As of 2023, the average hourly wage for child care workers in Maine was $15.42 per hour, or $32,000 per year. Earlier this year, nearly 7,000 workers began receiving increased stipends on top of hourly pay, based on education and experience. The Legislature and Gov. Janet Mills approved higher stipends in the state’s biennial budget as a way to entice more people into the child care field.
Johnston used to employ two “helpers” but now only has one. Since state regulations do not allow Johnston to leave children alone with just one secondary worker, she had to close for a day when she traveled to Bangor this year for carpal tunnel surgery, and again twice more when she attended follow-up appointments.
Johnston put the surgery off for a long time “because I hate to close and inconvenience the parents,” she said.
Whether someone opens a home or center-based facility should be based on an aspiring providers’ goals and what they feel they can achieve, Johnston said.
But regardless of location, providers must check off many boxes before they’re ready to open doors. Maine Department of Health and Human Services’ child care licensing rules are extensive.
For instance, before any mandatory home or center inspections take place, all providers need to submit a certificate of occupancy for their building and many written plans of action, including proposed center policies for employees and parents and detailed plans for child drop-off and pick-up times, emergencies and dealing with illness outbreaks.
“It’s quite a process,” Blake said. “Sometimes providers wait two or three months for their inspections, others wait a shorter time. It depends on how much demand there is for the licensing agent.”
Routine inspections typically occur annually after the date a provider receives their initial license, if they need to investigate a complaint or allegation of abuse or neglect or when a provider requests to increase their capacity, change location or anything else about their program, according to Maine DHHS guidelines.

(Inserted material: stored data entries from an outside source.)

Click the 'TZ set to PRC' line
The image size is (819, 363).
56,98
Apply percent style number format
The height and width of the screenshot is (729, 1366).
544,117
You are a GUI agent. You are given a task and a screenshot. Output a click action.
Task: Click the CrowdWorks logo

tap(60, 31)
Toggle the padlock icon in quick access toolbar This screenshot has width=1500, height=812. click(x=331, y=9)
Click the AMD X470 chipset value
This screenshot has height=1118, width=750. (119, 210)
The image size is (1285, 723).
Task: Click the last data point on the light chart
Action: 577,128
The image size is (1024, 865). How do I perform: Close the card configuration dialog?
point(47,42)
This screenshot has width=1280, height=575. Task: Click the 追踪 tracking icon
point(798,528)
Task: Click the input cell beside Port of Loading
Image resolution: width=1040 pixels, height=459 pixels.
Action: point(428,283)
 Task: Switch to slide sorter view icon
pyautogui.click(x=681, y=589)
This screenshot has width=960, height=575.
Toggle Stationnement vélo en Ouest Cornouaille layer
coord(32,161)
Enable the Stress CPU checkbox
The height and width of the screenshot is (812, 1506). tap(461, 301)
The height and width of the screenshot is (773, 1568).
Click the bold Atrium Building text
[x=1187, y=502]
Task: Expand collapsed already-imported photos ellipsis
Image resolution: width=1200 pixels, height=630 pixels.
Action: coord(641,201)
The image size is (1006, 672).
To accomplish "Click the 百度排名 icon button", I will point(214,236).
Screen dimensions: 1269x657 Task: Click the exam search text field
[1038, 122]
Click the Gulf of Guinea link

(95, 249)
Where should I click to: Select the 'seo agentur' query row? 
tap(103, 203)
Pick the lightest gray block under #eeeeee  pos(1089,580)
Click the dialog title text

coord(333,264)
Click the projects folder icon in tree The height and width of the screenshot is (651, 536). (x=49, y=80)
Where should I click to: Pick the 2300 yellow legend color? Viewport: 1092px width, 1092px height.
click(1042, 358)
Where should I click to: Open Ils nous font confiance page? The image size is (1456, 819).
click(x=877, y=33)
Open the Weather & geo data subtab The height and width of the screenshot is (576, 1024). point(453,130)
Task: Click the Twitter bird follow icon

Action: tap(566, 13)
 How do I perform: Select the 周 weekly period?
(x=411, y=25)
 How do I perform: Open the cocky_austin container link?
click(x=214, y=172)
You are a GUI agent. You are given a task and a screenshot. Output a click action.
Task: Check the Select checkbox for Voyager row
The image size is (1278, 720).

Many initial and ongoing child care license training sessions are free and available online from the Maine Roads to Quality Registry, including those pertaining to health and sanitation, infectious disease prevention and spotting signs of child abuse or substance use disorder within families, Johnston said.
The often cumbersome licensing and training process can be enough to discourage some aspiring providers, but that’s why a strong local support system is crucial, Blake noted.